# START OF PROVIDED RECORDS

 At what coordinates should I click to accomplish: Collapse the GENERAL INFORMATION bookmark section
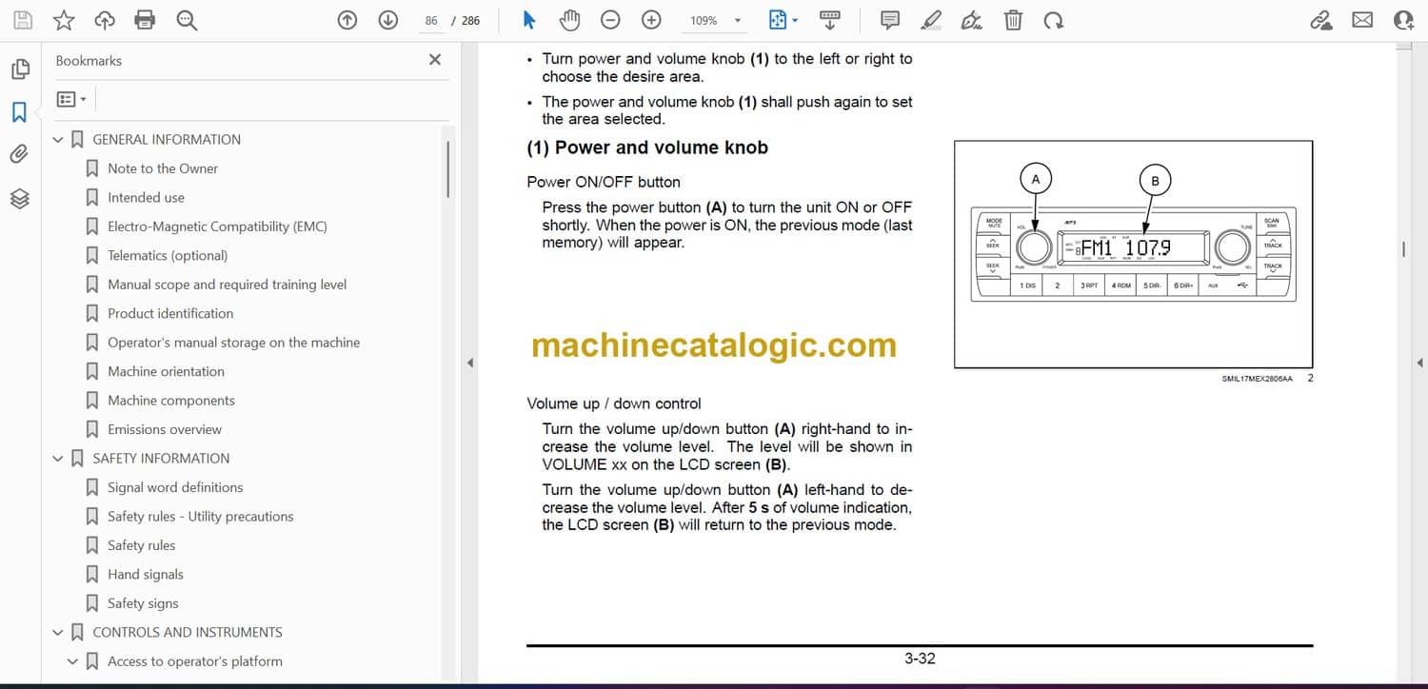pos(58,140)
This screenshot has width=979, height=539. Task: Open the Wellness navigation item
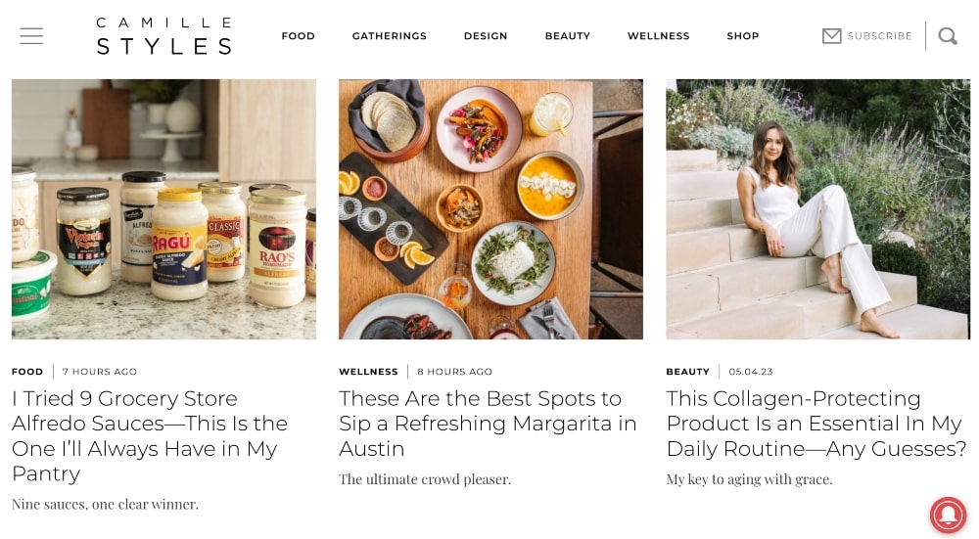[x=658, y=36]
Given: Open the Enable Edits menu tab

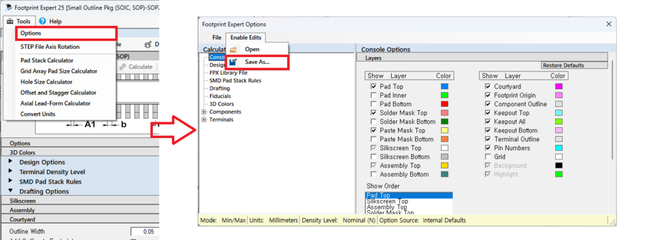Looking at the screenshot, I should pos(246,37).
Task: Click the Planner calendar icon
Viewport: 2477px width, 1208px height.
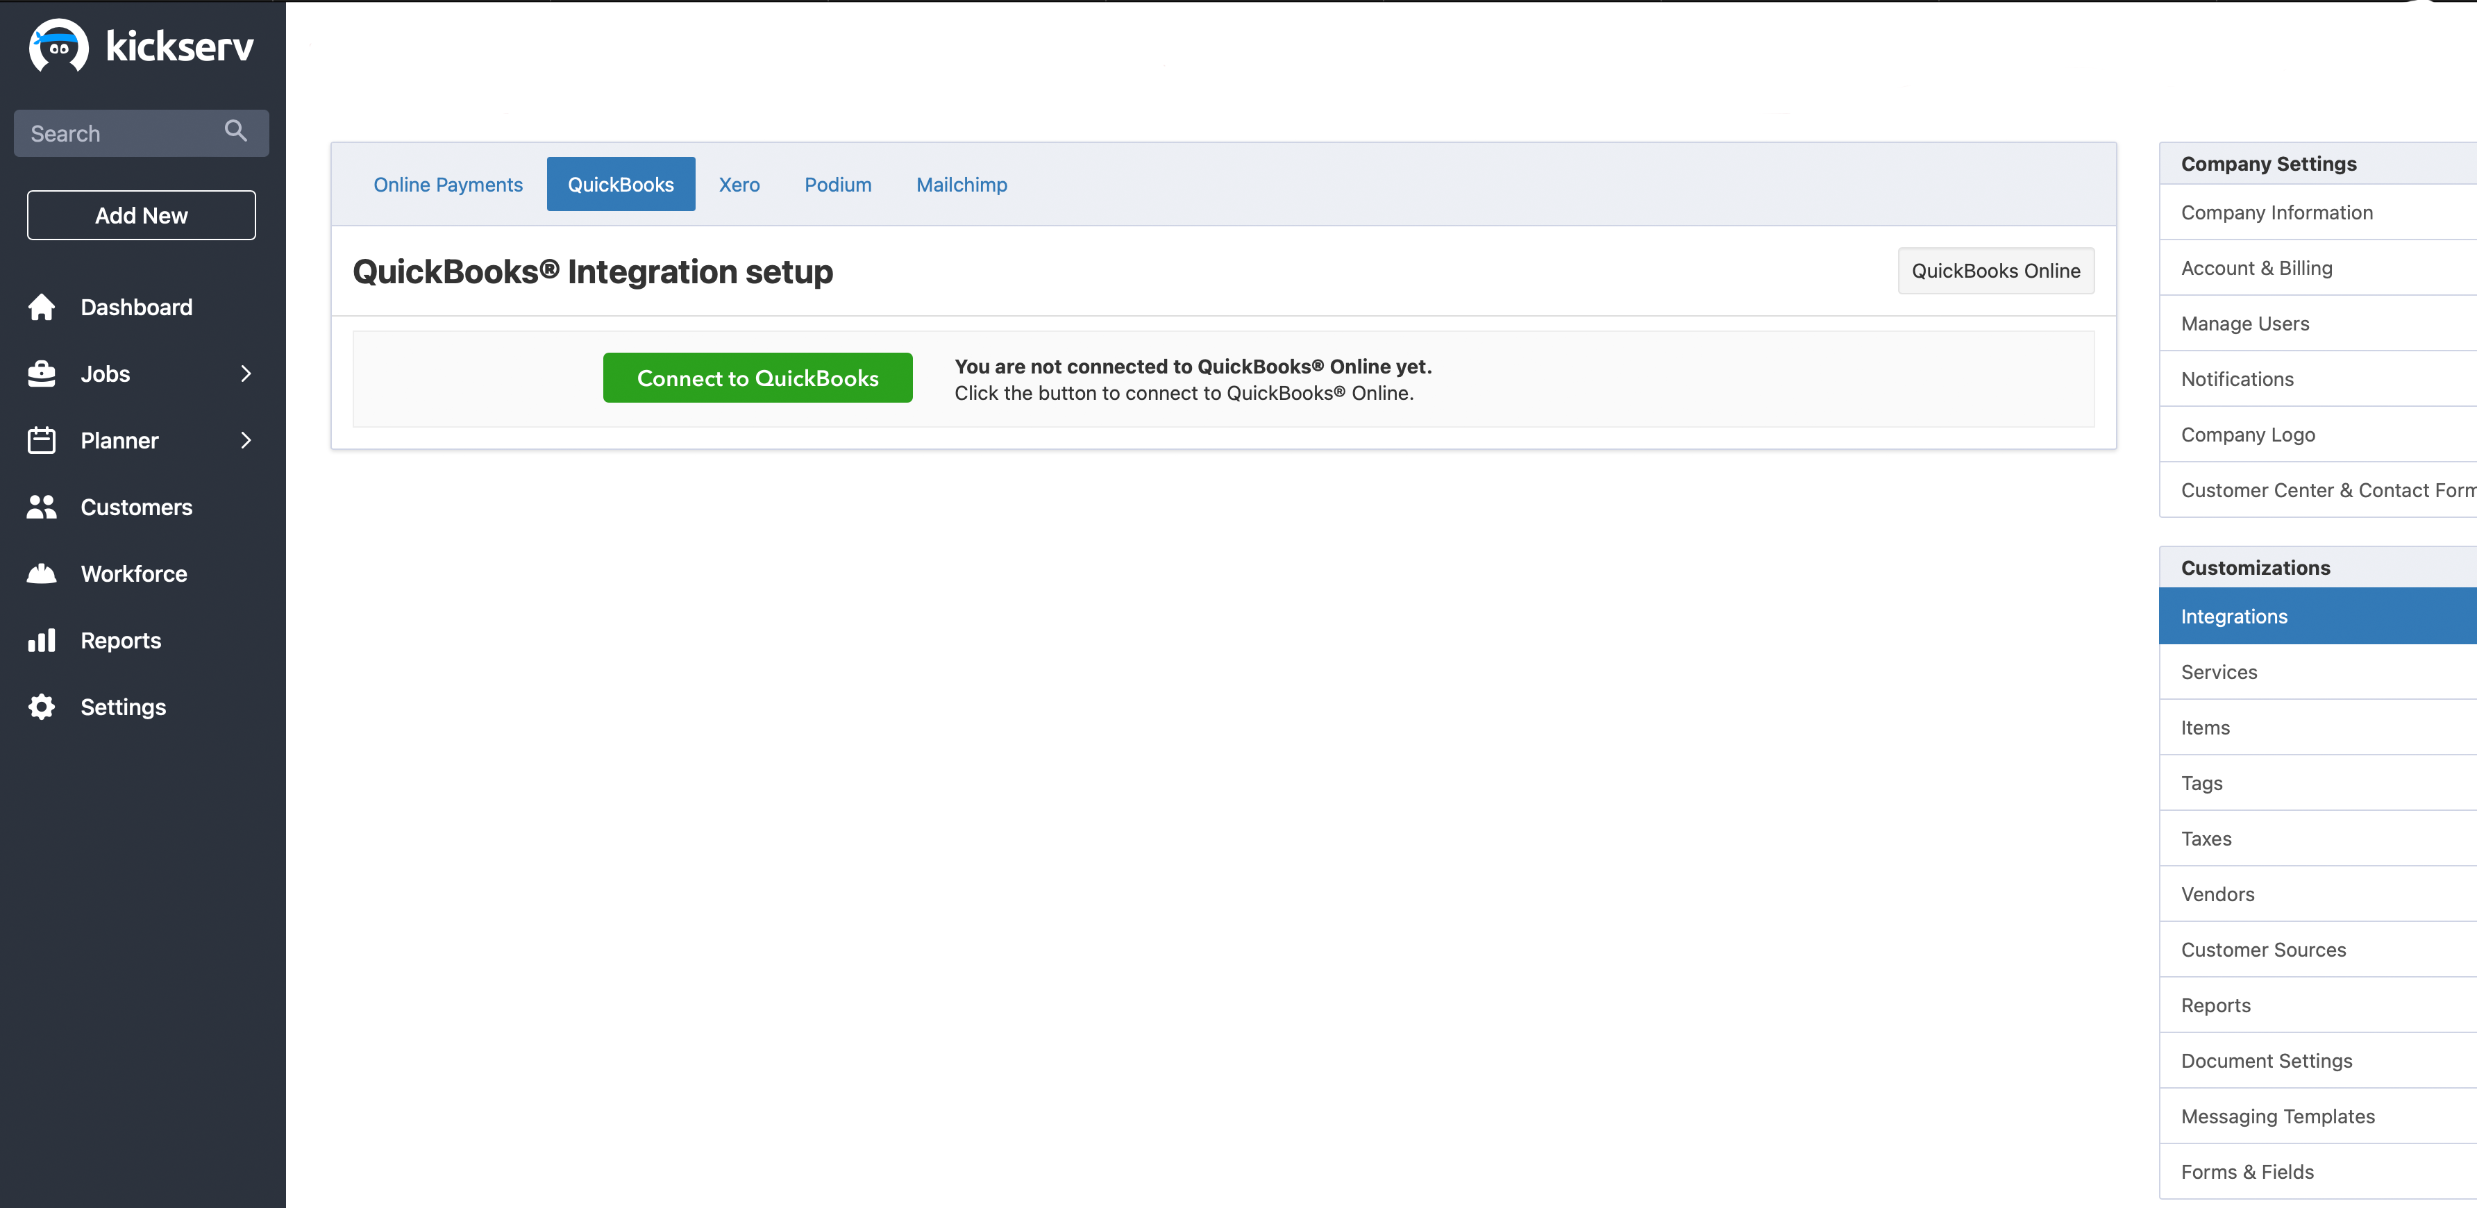Action: tap(41, 440)
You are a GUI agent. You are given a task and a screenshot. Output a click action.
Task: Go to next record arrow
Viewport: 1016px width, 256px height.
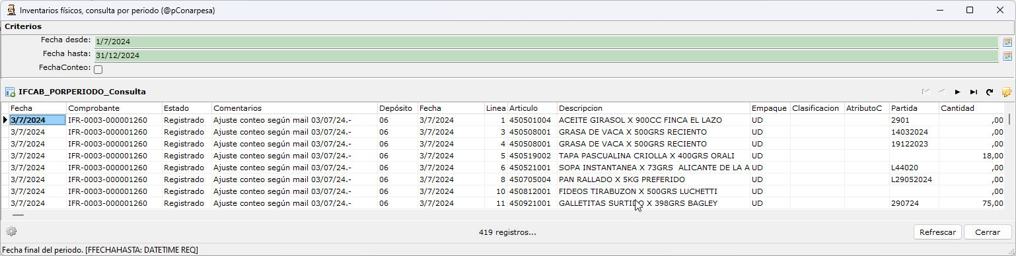[x=957, y=92]
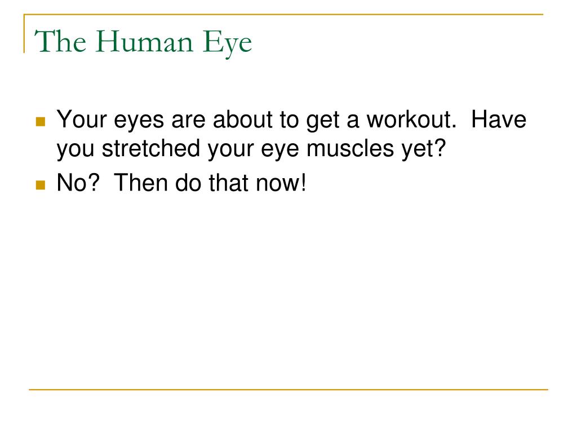Click the word 'now!' ending the second bullet
The width and height of the screenshot is (577, 433).
click(x=281, y=183)
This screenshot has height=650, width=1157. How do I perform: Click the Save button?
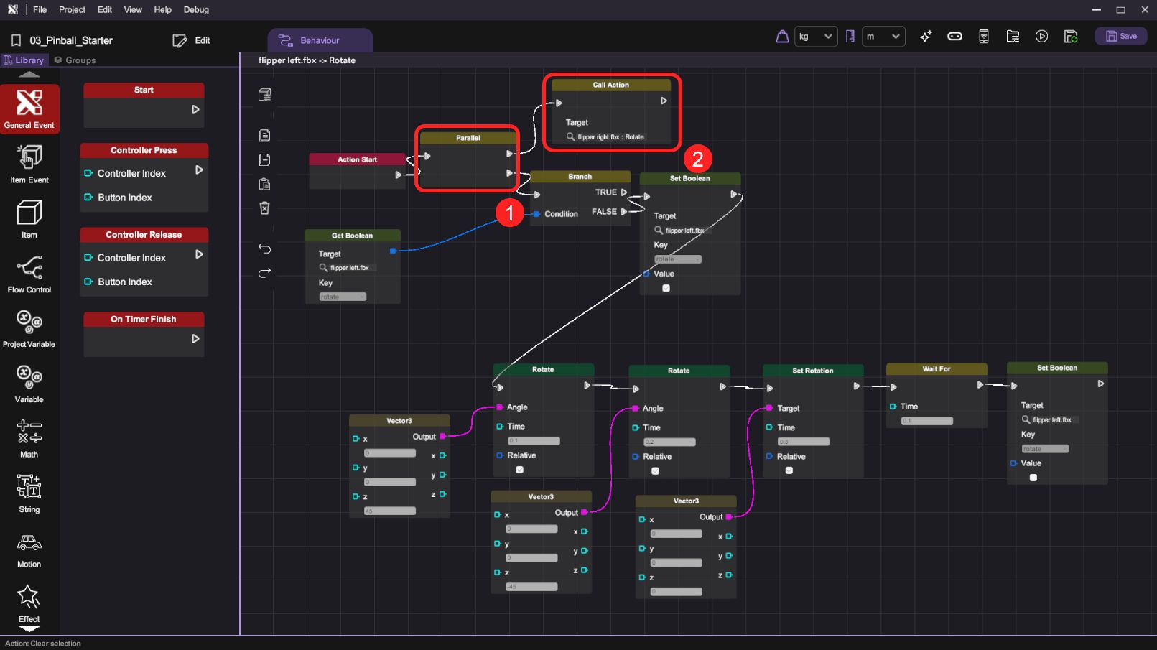[x=1120, y=37]
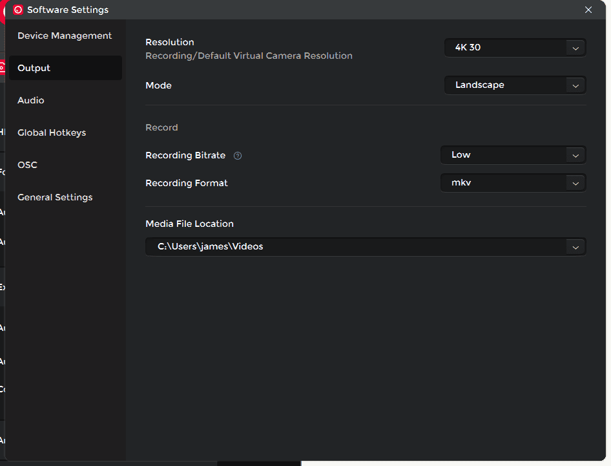Go to Global Hotkeys settings
This screenshot has width=611, height=466.
coord(52,132)
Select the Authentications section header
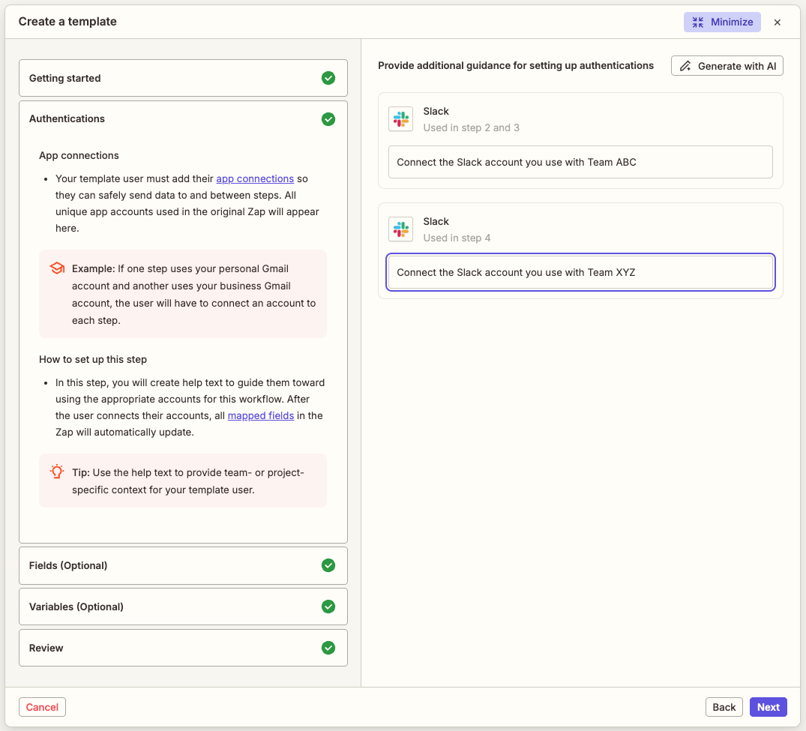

# END OF PROVIDED RECORDS

### WHAT IS REQUIRED:
Please return every line of the listing above word for word, leaving out the pictures.

### COMPLETE OUTPUT:
 At what coordinates should I click to accomplish: Collapse the GENERAL INFORMATION bookmark section
pos(58,140)
This screenshot has width=979, height=539. Task: Open the Wellness navigation item
[x=658, y=36]
Given: Open the Enable Edits menu tab

Looking at the screenshot, I should pos(246,37).
Task: Click the Planner calendar icon
Viewport: 2477px width, 1208px height.
Action: tap(41, 440)
You are a GUI agent. You are given a task and a screenshot. Output a click action.
Task: Go to next record arrow
Viewport: 1016px width, 256px height.
[x=957, y=92]
Click the word 'now!' ending the second bullet
The width and height of the screenshot is (577, 433).
click(x=281, y=183)
This screenshot has height=650, width=1157. How do I perform: Click the Save button?
[x=1120, y=37]
Go to Global Hotkeys settings
This screenshot has width=611, height=466.
coord(52,132)
Select the Authentications section header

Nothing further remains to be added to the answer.